The world of urban education policy is messy. It is always complicated by game changing insertions of race, class, ethnicity, etc. to the conversation. Tonight, I was keenly aware of my positonality in this conversation but even more than that, I was paying attention to who was “tuned in” and who was “tuned out” when certain people spoke in class. It’s been said that in our own classrooms we replay and represent they very systems we critique and try so fervently to reform. I think that’s true but I think we also can’t help but bring our own biases to the table. Instead of suspending judgement in favor of a collective, constructive learning space we allow these ideas to bleed into the conversation. Each of our pervasive thoughts poison the air making every genuine attempt to contribute vulnerable to quick criticism. Once we put the words out there, the way they’re experienced and interpreted is out of our control. So we take risks. We talk about what we know (or what we think we know). We ask about what we don’t. And the conversation moves quickly. Ideas bouncing from person to person. Defensiveness grows taller and stronger as ideas are upheld or squashed by louder more powerful voices that signal to everyone else what we should agree is important and what ideas we should entertain. Some forge ahead while others lag behind. Some voices don’t even make it out of the gate.

In this fast paced intimidating space I felt both inside and outside of the conversation at the same time. It was like I was watching this unfold. It made me uncomfortable. We created and are now maintaining a space where certain perspectives, voices, and opinions spoken from specific individuals are privileged and others are instantly neglected. I felt small and timid. I felt like I needed to defend myself before I started talking. Speaking bluntly, I needed to defend a not subtle implication that because I am white (regardless of my many other minority identities) it wasn’t my place to enter the conversation and my experience (regardless of my preparation, training, or due diligence) wasn’t enough for me to speak knowledgeably about issues related specifically to minority groups. I’m not saying I know their lived experience. I’m not saying my voice is the only one that should be heard. I am saying I deserve to be considered too and not immediately “tuned out” because I’m a white girl trying to say something about race and minority groups.  So as the class persisted, I watched as some voices were elevated and others were depressed. I listened to which statements were engaged with and conversely which were simply acknowledged and then moved past. The stage, the arena, tonight was for certain voices. I watched backs turn and eyes roll. I heard raised voices and aggressive tones garner respect while neutrality and curiosity were overlooked.

For all the times I’ve walked into class feeling like I could do this, like I was good enough, like I could ask good questions my confidence was quickly, and yet again, crushed by an environment that feels like it is only open to certain peoples’, certain voices’, interjections to the discussion. So, yes I hate this! I hate feeling small and having to defend myself. And no, it’s not because I just want people to agree with me. It’s not because I’m not used to my ideas being challenged.

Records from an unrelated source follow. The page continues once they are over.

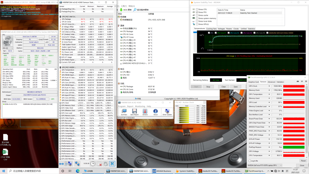Click the sensor panel clock icon
Viewport: 309px width, 174px height.
tap(92, 163)
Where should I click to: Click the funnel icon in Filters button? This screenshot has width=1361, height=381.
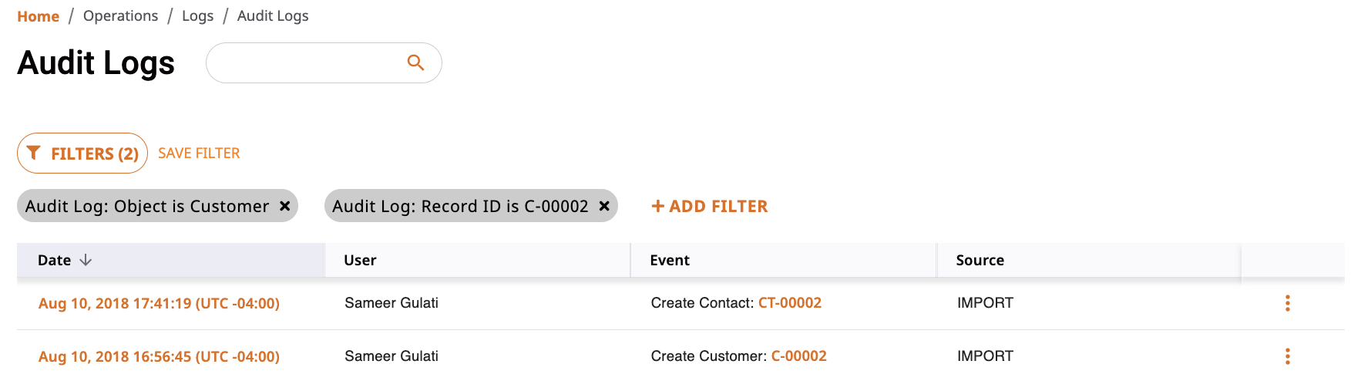coord(33,153)
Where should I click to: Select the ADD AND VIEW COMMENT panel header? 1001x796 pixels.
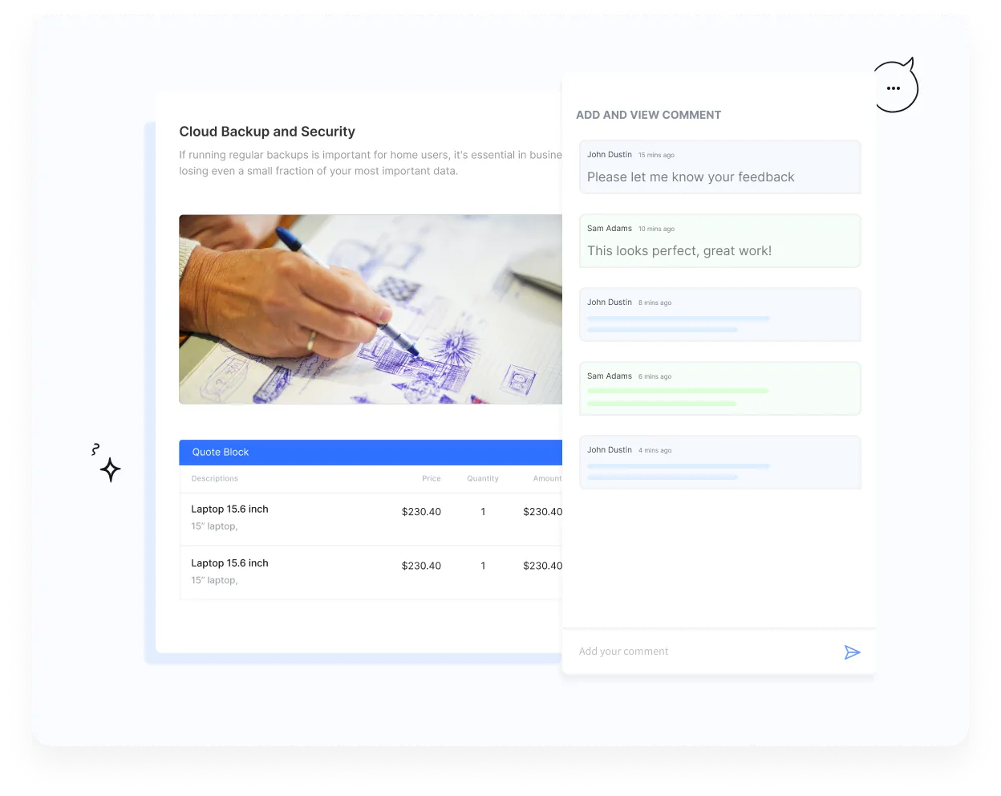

It’s because I don’t respond well to competitive environments. I’m my biggest competition and critic. I’m harsh enough on myself. I don’t need to endure it from others too [side note: I also don’t want to hear right now any sass about the “real world” k, thanks]. When I offer my perspective just know I’ve thought about the alternatives and the misconceptions. And so, in spite of the intimidation I feel I speak up. But all too often, my spoke words don’t weigh up. My intentions get misconstrued and easily ripped apart.

Why should I keep trying in this aggressive space? Is it because I have to overcome this to add it to my list of successes? Is it because I don’t value my happiness as much as I value others’ approval?

Today I watched intensely what was happening in my environment. I watched who was respected and heard. I watched whose agency was met with enthusiasm and whose attempt was disregarded. I listened. I observed the dynamics. I was disappointed. I want to quit.